Research takes center stage at Graduate Student Symposium

Allyson Mann

Contact: [email protected]

A large steering committee, led by Eric Walther and Supraja Rajapol, organized the 2023 Ecology Graduate Student Symposium, held Jan. 27-28.

About 100 people attended the 29th annual Ecology Graduate Student Symposium, held Jan. 27-28 at the Odum School of Ecology. GSS offered more than 20 presentations, undergraduate student posters and a keynote lecture by Odum graduate Jacob Allgeier (PhD ’13), assistant professor at the University of Michigan.

Ph.D. student Matt Pierce kicks off GSS 2023 with his presentation “Effect of wrack disturbances on Spartina alterniflora and invertebrate commuities.”

Organized by Odum School graduate students Eric Walther and Supraja Rajagopal, together with a large steering committee, GSS 2023 showcased student research at all stages of development. Presentations by 22 graduate students covered topics from bird conservation in traditional wasabi farming landscapes to benefits and drawbacks of various water quality analysis methods to parasite-induced mortality in fisheries. The first day of presentations ended with a poster session featuring research by 21 undergraduate students.

Day two of the symposium began with the John K. Spencer Memorial 5K Run & Walk, held in honor of John Spencer, a graduate student in the Odum School of Ecology and River Basin Center who studied urban streams and was passionate about freshwater ecology, conservation and ecological restoration. A grant program in Spencer’s name supports graduate student research with grants up to $2,000. This winner of this year’s 5K was Josiah Johnson, an Odum graduate who earned an M.S. in integrative conservation and sustainability in December. Second place went to undergraduate student Gabriel Sullivan-Brugger.

Recent graduate Josiah Johnson (MS ’22) took first place in the John Spencer Memorial Run.

The symposium ended with the keynote by Allgeier, an ecologist with broad interests in how human-induced changes alter ecosystem processes and the services that they provide. His work is rooted in basic ecological theory and motivated by increasing need for food security, particularly in coastal societies. Much of Allgeier’s research takes place in tropical coastal ecosystems (mangroves, seagrass beds, and coral reefs), where he studies gradients created by anthropogenic impacts to test theory directly within the context of environmental change and biodiversity loss.

Allgeier received a B.S. in biology from Centre College in Danville, Kentucky, before coming to UGA, where he earned a Ph.D. in ecology under the mentorship of Distinguished Research Professor Amy Rosemond. Following his time in Odum, Allgeier held multiple postdoctoral appointments, including an NSF postdoctoral fellowship at the University of Washington.
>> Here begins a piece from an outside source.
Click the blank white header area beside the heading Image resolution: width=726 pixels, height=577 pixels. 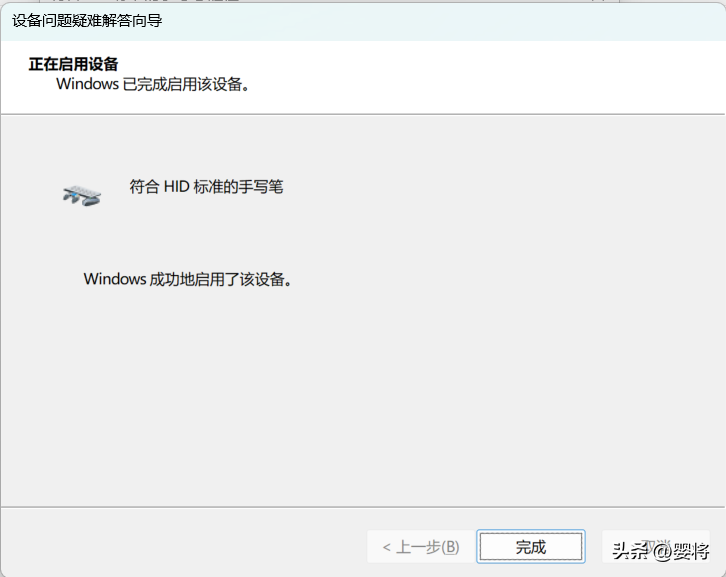[x=463, y=76]
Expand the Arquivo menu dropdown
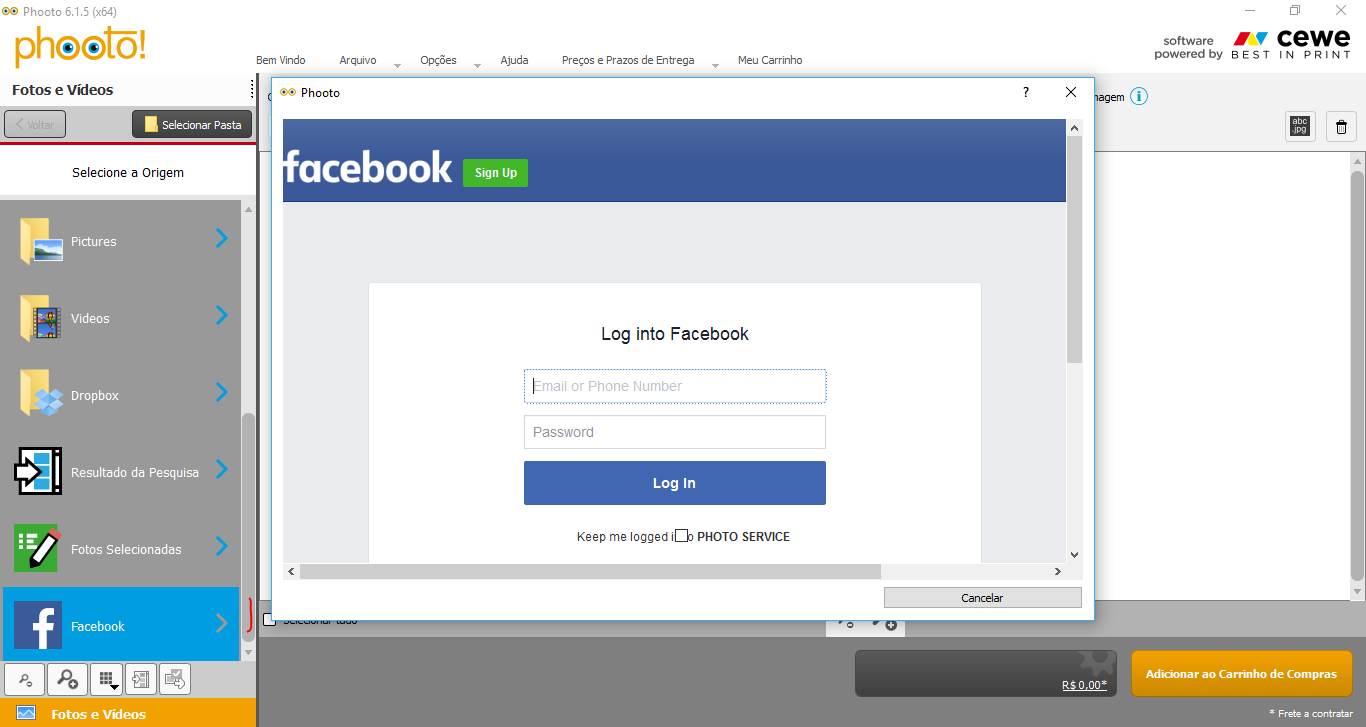Screen dimensions: 1366x727 397,64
In 2017, he joined the Department of Ecology, Evolution, and Biology at the University of Michigan, and in 2020, he was elected an ESA early career fellow.

During his keynote address, “Farming the coastal oceans with fish pee: Applying ecological theory to help sustain ecosystem services in tropical coastal ecosystems,” Allgeier described a project based on a key finding of his dissertation—that fish facilitate their own habitat by providing some of the largest sources of nutrients to coral reefs, seagrass and mangroves. He and his team built artificial reefs at sites in the Bahamas and Haiti to test whether fish excretion can have a positive effect on fish production.

“We found that it did,” he said. “My goal is to scale it up and use it to farm fish sustainably in these systems.”

The project also builds on his core values and a desire to give back to people and their communities. Allgeier makes a point of creating relationships and partnering with the stakeholders where he works, a process that helps him hone his research questions to be more effective.

“I came to realize that the approach to doing science could be as important—maybe equally—as the science we’re doing,” he said. “I can learn from them and get help from them, and maybe my work can have positive outcomes for them.”

In addition to current student, faculty and staff attendees, GSS 2023 was also attended by a number of Odum School alumni, including Carmen Kraus (BS ’15), Dusty Kemp (PhD ’10), Susan Dye (MS ’05), Cynthia Tant (PhD ’11), John Davis (PhD ’09) and former Ecology staff member Janice Sand, who helped to launch the first GSS event in 1995.

Keynote speaker Jacob Allgeier (PhD ’13) (third from right) poses during GSS with (left to right) former staff member Janice Sand, faculty member Scott Connelly, John Davis (PhD ’09), Susan Dye (MS ’05), Dusty Kemp (PhD ’10), Cynthia Tant (PhD ’11) and Nicole Gottdenker (PhD ’09).